1. Technical Field
This invention relates generally to in-vitro diagnostics, and more particularly to apparatus and methods for conducting thermally controlled in-vitro diagnostics.
2. Related Art
Biological diagnostic tests are a fundamental component in the process of determining the state or condition of a biological environment. These environments include, but are not limited to, human healthcare, agriculture, live stock management, municipal systems management, and national defense. Molecular tests that utilize nucleic acid detection provide an incredibly competitive level of specificity, sensitivity, and rapid timing from sampling to result. Nearly all nucleic acid detection approaches require signal amplification, such as Polymerase Chain Reaction (PCR), to generate detectable amounts of the targeted nucleic acid segment. Traditional mechanisms used in nucleic acid detection tests requiring PCR utilize high powered, immobile, non-disposable equipment to achieve large temperature gradients with high resolution. Although, these mechanism prove useful to obtain the test results desired, they are costly and are limited to use in fixed locations, given they require large, immobile equipment.
An assay is a sequence of steps or procedures used measure the presence or absence of a substance in a sample, the amount of a substance in a sample, or the characteristics of a sample.

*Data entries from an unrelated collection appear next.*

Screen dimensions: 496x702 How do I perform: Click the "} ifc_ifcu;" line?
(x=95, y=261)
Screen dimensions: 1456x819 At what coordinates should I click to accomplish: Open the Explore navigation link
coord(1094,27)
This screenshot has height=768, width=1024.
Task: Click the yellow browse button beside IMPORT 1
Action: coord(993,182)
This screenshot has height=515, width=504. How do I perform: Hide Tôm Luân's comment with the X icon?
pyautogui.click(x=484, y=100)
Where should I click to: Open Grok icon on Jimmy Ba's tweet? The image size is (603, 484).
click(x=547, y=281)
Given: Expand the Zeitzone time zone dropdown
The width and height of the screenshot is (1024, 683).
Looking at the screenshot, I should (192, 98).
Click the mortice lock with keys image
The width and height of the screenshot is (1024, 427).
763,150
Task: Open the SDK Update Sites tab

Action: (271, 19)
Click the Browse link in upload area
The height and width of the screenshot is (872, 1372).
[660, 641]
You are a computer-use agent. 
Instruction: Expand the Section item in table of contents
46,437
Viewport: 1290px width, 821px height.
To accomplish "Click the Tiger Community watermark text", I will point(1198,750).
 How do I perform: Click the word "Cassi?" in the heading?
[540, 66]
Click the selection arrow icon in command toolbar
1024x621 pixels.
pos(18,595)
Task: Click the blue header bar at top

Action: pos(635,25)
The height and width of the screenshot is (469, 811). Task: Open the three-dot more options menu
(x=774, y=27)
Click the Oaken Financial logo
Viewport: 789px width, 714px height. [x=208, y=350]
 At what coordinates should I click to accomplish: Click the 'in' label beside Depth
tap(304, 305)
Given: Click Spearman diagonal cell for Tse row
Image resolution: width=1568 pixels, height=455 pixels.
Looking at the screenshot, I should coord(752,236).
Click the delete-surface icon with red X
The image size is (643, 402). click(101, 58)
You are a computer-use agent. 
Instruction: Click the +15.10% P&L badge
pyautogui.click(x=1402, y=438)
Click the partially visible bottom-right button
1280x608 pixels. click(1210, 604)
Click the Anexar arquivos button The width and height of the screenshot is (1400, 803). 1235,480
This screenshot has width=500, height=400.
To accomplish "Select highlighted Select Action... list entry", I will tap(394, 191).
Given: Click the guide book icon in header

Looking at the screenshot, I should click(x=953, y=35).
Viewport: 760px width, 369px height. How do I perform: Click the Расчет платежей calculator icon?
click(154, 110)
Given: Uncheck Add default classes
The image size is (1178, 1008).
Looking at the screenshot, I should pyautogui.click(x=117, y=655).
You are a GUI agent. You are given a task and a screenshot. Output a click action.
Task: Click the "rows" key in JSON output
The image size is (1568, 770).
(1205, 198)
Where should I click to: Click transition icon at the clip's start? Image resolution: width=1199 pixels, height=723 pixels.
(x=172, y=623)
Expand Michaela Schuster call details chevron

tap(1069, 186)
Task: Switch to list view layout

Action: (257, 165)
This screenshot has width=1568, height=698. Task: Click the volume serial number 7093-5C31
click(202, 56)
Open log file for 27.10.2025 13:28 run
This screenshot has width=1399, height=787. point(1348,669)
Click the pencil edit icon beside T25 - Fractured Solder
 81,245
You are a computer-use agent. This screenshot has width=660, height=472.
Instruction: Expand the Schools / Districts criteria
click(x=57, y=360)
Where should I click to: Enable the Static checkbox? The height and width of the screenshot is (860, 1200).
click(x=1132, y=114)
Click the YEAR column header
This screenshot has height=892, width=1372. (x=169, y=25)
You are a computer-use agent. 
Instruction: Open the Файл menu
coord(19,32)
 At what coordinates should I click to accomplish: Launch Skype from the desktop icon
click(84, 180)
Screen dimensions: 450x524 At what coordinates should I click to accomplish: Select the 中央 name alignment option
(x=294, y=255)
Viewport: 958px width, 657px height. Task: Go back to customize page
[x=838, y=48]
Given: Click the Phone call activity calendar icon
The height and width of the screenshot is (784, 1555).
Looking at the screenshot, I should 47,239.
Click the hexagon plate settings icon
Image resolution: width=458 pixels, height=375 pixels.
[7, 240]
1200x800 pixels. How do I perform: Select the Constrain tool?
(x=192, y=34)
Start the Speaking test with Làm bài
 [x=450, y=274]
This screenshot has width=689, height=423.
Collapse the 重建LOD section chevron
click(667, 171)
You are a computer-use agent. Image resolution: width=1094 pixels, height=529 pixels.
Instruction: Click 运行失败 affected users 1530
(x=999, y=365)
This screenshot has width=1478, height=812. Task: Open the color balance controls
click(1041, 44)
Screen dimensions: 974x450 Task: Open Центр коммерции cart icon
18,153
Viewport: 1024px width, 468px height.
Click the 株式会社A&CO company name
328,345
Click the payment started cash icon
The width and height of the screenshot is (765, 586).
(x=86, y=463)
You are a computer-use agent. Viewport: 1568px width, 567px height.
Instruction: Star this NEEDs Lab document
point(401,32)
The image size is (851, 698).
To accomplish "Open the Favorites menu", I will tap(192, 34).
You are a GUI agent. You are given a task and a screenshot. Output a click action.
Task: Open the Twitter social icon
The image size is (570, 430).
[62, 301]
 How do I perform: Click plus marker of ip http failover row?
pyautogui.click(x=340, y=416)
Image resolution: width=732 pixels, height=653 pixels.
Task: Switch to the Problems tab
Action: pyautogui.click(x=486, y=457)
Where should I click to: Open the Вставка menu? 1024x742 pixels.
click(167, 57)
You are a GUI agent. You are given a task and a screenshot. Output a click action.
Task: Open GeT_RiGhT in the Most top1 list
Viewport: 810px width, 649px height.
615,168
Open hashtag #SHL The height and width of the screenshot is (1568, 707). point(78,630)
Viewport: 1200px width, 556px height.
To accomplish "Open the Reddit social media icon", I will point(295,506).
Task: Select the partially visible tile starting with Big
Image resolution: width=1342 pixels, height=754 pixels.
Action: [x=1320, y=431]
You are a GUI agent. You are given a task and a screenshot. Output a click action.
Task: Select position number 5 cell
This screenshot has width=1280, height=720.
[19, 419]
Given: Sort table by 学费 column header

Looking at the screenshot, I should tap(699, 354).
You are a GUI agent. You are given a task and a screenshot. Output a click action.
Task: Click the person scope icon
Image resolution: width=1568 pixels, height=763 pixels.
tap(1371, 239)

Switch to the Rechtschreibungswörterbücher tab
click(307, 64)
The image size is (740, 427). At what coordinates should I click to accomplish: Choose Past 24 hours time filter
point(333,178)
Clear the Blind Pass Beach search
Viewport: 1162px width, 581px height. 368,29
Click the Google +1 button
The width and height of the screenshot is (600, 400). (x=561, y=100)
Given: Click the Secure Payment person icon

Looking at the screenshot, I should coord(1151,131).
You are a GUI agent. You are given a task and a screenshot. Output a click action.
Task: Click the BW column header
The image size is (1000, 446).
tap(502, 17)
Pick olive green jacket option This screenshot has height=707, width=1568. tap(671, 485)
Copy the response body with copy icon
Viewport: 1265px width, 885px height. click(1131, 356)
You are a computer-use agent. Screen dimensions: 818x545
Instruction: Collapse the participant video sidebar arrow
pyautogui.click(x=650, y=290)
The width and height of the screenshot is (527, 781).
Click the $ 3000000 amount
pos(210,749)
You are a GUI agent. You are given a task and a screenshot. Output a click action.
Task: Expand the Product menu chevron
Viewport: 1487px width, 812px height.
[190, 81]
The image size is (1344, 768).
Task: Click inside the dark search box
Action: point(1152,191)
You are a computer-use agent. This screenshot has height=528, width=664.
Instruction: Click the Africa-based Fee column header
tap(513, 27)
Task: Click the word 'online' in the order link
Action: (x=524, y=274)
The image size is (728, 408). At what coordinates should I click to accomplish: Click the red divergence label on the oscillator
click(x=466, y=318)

An example of a common point of care assay, or an assay conducted by a layperson is a blood glucose test. In this test, the blood is mixed with glucose oxidase, which reacts with the glucose in the sample, creating gluconic acid, gluconic acid in turn, reacts with a chemical in the assay called ferricyanide, producing ferrocyanide. Current is passed through the ferrocyanide and the impedance reflects the amount of glucose present.
Thermal cycling is a common method of accelerating a chemical reaction or promoting a biological event. Thermal cycling is a used to amplify segments of nucleic acid by via PCR. As shown in FIG. 1, in an example of a thermal cycling process, high temperature thermal cycling is used to physically separate two stands of a double helix DNA. This process is commonly referred to as denaturing, wherein the linked strands of the DNA are separated into two single strands. Temperatures maintained during denaturing are typically in the range of 94° to 96° C. The two separated strands from the denatured DNA are used as templates to logarithmically replicate identical copies of the targeted segment of DNA. Upon reducing the temperature to approximately 52° C., synthetically designed primers bind to, or “anneal” to the template DNA strands such that they flank both sides of a target segment of denatured strands of DNA. DNA Polymerase and other cofactors then cause the primer to extend fully along the denatured strands of DNA and thus, a new double stranded piece of DNA is generated, wherein a lower controlled temperature in the range of 70° to 80° C. is maintained.
The thermal cycling discussed above during denaturing and DNA replication is typically controlled in a laboratory machine. The machine includes electrical heating and cooling elements configured in electrical communication with thermal sensors in a closed loop control scheme. These machines are relatively large, immobile and expensive.